El tema es urgente. La corrupción y la impunidad son asignaturas pendientes en este país. La tolerancia a las transas y el nulo esfuerzo del gobierno para que los cambios en esa materia se materializaran.

Como dicen Daniel Kerner y Carlos Petersen en su libro sobre el régimen de Enrique PeñaAplauso perdido, los escándalos aumentaron —Odebrecht, BorgeDuarteEugenio…— y las respuestas fueron insuficientes

  •  Ya que estamos. Esteban Moctezuma, próximo titular de la SEP, dio a conocer ayer a su equipo.

El otrora exiliado líder estudiantil, Gilberto Guevara Niebla, irá a la Subsecretaría de Equidad para la Educación.

Lo que más llamó la atención es que su tocaya, Ana Guevara, la mejor velocista que ha tenido México, encabezará la Conade. Un acierto.

Luciano Concheiro, investigador de la Universidad Autónoma Metropolitana y doctor en ciencias políticas, se encargará de la Educación Superior; Juan Pablo Arroyo, de la Educación Tecnológica.

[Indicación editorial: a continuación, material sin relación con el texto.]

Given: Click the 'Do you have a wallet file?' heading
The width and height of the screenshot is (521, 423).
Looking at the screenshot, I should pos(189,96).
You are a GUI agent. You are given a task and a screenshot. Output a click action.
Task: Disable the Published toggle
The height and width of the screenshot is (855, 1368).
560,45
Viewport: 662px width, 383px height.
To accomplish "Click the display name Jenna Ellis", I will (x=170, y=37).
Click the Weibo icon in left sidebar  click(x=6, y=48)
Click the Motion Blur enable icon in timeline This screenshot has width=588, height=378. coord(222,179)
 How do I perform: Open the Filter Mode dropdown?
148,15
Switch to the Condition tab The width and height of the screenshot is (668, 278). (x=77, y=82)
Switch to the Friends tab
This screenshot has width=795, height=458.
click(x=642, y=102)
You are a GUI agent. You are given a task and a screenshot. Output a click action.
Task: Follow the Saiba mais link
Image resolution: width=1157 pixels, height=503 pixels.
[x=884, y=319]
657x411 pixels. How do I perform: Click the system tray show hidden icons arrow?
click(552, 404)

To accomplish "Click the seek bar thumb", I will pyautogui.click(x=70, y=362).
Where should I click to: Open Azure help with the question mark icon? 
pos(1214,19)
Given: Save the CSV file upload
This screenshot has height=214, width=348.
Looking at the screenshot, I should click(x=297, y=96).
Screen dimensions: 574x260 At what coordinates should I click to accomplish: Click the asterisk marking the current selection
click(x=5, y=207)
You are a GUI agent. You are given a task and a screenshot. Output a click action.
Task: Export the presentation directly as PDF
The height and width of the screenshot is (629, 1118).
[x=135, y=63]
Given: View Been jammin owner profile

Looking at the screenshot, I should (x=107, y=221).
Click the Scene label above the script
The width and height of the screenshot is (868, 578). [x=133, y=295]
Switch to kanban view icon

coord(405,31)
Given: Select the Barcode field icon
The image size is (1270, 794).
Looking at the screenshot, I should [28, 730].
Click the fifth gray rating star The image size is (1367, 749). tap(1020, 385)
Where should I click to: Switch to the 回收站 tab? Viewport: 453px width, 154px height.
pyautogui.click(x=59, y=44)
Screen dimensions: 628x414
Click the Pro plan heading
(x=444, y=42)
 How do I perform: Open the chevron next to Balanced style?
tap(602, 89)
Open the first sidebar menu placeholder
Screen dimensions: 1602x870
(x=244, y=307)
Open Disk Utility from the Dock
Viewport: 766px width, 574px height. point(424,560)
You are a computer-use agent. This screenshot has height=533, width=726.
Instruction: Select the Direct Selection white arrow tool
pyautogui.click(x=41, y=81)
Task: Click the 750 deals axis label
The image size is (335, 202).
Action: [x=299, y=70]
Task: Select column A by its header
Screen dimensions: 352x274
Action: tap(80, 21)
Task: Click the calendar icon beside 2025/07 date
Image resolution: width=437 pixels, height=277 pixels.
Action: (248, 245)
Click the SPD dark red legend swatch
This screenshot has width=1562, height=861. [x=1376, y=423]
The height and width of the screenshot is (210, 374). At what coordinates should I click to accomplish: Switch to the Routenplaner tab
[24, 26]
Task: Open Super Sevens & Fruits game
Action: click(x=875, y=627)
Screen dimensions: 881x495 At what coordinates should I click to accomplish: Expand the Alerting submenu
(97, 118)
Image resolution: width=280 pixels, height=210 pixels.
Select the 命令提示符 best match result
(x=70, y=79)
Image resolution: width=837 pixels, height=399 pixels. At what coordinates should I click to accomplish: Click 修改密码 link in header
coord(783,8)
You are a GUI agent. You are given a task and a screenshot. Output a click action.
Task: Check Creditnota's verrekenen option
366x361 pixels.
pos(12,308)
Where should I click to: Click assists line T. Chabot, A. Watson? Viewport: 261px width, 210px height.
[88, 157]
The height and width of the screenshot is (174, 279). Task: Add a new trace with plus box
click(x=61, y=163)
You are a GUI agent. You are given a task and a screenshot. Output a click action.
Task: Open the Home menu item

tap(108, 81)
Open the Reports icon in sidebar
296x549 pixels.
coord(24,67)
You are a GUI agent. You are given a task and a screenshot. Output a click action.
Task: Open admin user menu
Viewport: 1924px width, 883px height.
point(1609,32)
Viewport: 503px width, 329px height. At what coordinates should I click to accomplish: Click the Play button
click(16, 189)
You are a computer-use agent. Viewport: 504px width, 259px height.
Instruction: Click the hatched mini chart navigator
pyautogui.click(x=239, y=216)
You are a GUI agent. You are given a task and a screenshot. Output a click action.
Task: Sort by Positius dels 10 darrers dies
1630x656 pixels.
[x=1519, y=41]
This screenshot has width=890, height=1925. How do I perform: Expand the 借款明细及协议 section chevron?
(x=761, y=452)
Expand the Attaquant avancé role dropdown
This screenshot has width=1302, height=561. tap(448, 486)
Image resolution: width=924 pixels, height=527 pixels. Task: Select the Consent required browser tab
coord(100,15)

Margo Glantz va al Fondo de Cultura Económica y Raquel Sosa será rectora del nuevo Sistema de Universidades Públicas.

Esteban Moctezuma tiene enfrente una controvertida tarea: derogar la Reforma Educativa, sin regresar a la herencia de plazas, los comisionados, el sistema de premios y castigos a leales y desleales al CNTE y, lo más importante: superar el rezago en la materia.

  •  Morena había convertido la sesión de la Primera Comisión en un concurso de ¡tírele al auditor!

El pretexto era el despido de Muna Dora Buchahin, exdirectora general de Auditoría Forense. Luego de su separación, ocurrida a finales de mayo, la mujer dio a conocer una carta en la que afirma que fue separada de su cargo por las investigaciones que realizaba por la llamada Estafa maestra

Dejó pendientes ocho auditorías.

Cada intervención de los próximos dueños del poder se salpicaba de suspicacia, de sospecha, de lodo. “Quieren meter el tema de la corrupción bajo la alfombra”, reprochó el respetado senador del bloque PT-Morena, Luis Humberto Fernández.

El tono desesperó al presidente de la Primera Comisión, el priista José María Martínez. Perdió la paciencia y alzó el tono cuando Juan Romero Tenorio, diputado de Morena, insistía en exigir un informe al auditor David Colmenares, sobre los motivos del despido de Muna y las sospechas de que se tapa la corrupción.

Alguien soltó por allí: “No somos la Junta de Conciliación y Arbitraje”, y por allá: “Dejen a las instituciones hacer su trabajo”.

No quiero especular, pero si yo fuera David Colmenares, pondría mis barbas a remojar.

Los miembros de la Primera Comisión de la Permanente no lograron ponerse de acuerdo en la redacción del informe que quieren pedirle a la Auditoría.

Acordaron negociar un texto que aprobarían hoy en la mañana para llevarlo a la sesión de este miércoles al Pleno. Si no hay consenso, el asunto no será discutido hoy en tribuna.